Cortex-A72 Running In Snapdragon 620 Scores Impressive Results
Qualcomm's Snapdragon 810 might have kicked the company right in the gut, but the firm is going to make some substantial changes with its upcoming Snapdragon 800 and Snapdragon 600 series. That being said, the latest benchmarking results of Qualcomm Snapdragon 620 have emerged thanks to GeekBench, and we have to say that the scores are looking quite impressive. Without getting in too many details, let us debrief you on how well the chipset did in the tests.
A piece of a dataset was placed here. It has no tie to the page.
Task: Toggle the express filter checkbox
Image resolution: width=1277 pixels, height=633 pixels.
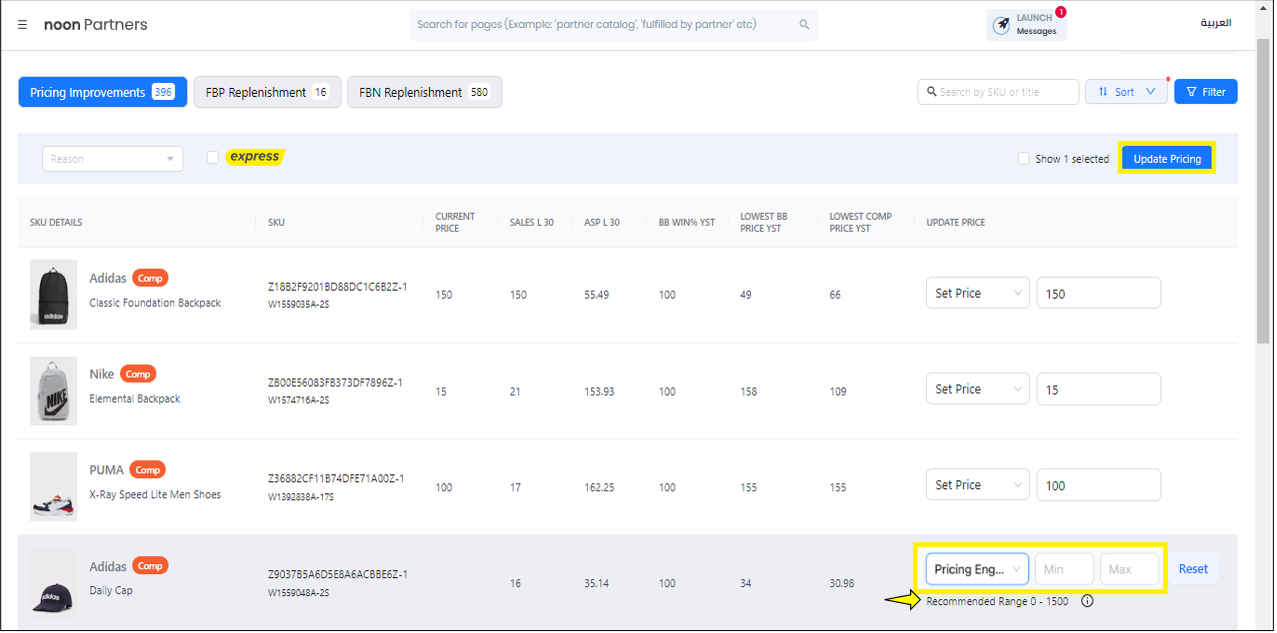Action: coord(212,157)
Snapdragon 620 Features An Octa-Core Processor, With Four Cores Belonging To Cortex-A72
According to the benchmarking results, Snapdragon 620 was present in a device that features 3 GB of RAM, and while the resolution of that particular handset could not be found, the scores obtained are thoroughly impressive. Before we get to the results, Snapdragon 620 features an octa-core processor that comprises of the following:
- Quad-core Cortex-A72 at 1.8 GHz
- Quad-core Cortex-A53 at 1.2 GHz
In the single core test, the mobile chipset was able to obtain a score of 1513 points, whereas the multi-core test saw the SoC accumulate a total of 4051 points. For comparison purposes, given below are the results of what Snapdragon 810 and Exynos 7420 obtained when they were benchmarked:
- Snapdragon 810: 1227 single-core, 4424 multi-core
- Exynos 7420: 1486 single-core, 5284 multi-core
Now there is a surprise that you don’t see every day. Even though Snapdragon 620 could not surpass Snapdragon 810 or Exynos 7420 in the multi-core test, the SoC blew away both of them in the single core test, which is highly impressive. We have to say that the primary contributor of the aforementioned score is Cortex-A72, and is considered a welcomed upgrade over Cortex-A57, which was not suitable for devices thanks to its power consumption property.
In addition to the quad-core processor, Snapdragon 620 also features LPDDR3 RAM support, although it would have been better had LPDDR4 RAM support been present. Regardless, we have to say that these results are phenomenal, assuming they turn out to be true. What do you guys think? Has Qualcomm finally learned its lesson? Do tell us your thoughts.